- **TRY IT**
The entries below should be output exactly as written.

DATA EXCERPTS Start Marker

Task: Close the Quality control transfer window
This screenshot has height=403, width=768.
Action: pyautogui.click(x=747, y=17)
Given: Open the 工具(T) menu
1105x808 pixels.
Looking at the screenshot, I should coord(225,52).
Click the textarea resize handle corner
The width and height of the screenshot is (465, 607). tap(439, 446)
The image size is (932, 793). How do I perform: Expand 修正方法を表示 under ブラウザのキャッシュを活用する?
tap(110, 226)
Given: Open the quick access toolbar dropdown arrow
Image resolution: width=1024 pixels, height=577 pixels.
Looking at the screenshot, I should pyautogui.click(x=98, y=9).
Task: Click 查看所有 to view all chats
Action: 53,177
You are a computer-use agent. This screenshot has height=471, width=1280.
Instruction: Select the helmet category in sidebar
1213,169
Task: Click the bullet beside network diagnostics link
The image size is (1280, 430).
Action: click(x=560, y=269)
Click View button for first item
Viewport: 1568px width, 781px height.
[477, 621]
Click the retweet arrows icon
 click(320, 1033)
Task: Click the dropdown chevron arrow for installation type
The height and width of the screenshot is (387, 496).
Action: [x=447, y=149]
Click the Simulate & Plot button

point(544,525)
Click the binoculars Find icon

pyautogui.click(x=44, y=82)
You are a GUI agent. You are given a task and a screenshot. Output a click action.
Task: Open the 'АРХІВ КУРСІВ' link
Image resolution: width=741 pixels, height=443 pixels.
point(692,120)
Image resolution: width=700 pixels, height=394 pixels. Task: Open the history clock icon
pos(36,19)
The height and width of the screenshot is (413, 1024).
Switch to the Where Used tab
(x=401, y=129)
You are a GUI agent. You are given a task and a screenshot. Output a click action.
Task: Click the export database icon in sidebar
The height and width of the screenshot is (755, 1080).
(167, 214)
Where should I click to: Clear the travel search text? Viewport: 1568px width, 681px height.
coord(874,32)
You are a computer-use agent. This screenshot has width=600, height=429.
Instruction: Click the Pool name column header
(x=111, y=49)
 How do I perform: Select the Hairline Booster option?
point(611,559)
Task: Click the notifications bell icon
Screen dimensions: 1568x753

DATA EXCERPTS End Marker

- **YOUR SOLUTION**
Task: Close the Quality control transfer window
This screenshot has height=403, width=768.
Action: pyautogui.click(x=747, y=17)
Given: Open the 工具(T) menu
1105x808 pixels.
Looking at the screenshot, I should coord(225,52).
Click the textarea resize handle corner
The width and height of the screenshot is (465, 607). tap(439, 446)
The image size is (932, 793). How do I perform: Expand 修正方法を表示 under ブラウザのキャッシュを活用する?
tap(110, 226)
Given: Open the quick access toolbar dropdown arrow
Image resolution: width=1024 pixels, height=577 pixels.
Looking at the screenshot, I should pyautogui.click(x=98, y=9).
Task: Click 查看所有 to view all chats
Action: 53,177
You are a computer-use agent. This screenshot has height=471, width=1280.
Instruction: Select the helmet category in sidebar
1213,169
Task: Click the bullet beside network diagnostics link
The image size is (1280, 430).
Action: click(x=560, y=269)
Click View button for first item
Viewport: 1568px width, 781px height.
[477, 621]
Click the retweet arrows icon
 click(320, 1033)
Task: Click the dropdown chevron arrow for installation type
The height and width of the screenshot is (387, 496).
Action: [x=447, y=149]
Click the Simulate & Plot button

point(544,525)
Click the binoculars Find icon

pyautogui.click(x=44, y=82)
You are a GUI agent. You are given a task and a screenshot. Output a click action.
Task: Open the 'АРХІВ КУРСІВ' link
Image resolution: width=741 pixels, height=443 pixels.
point(692,120)
Image resolution: width=700 pixels, height=394 pixels. Task: Open the history clock icon
pos(36,19)
The height and width of the screenshot is (413, 1024).
Switch to the Where Used tab
(x=401, y=129)
You are a GUI agent. You are given a task and a screenshot. Output a click action.
Task: Click the export database icon in sidebar
The height and width of the screenshot is (755, 1080).
(167, 214)
Where should I click to: Clear the travel search text? Viewport: 1568px width, 681px height.
coord(874,32)
You are a computer-use agent. This screenshot has width=600, height=429.
Instruction: Click the Pool name column header
(x=111, y=49)
 How do I perform: Select the Hairline Booster option?
point(611,559)
Task: Click the notifications bell icon
Screen dimensions: 1568x753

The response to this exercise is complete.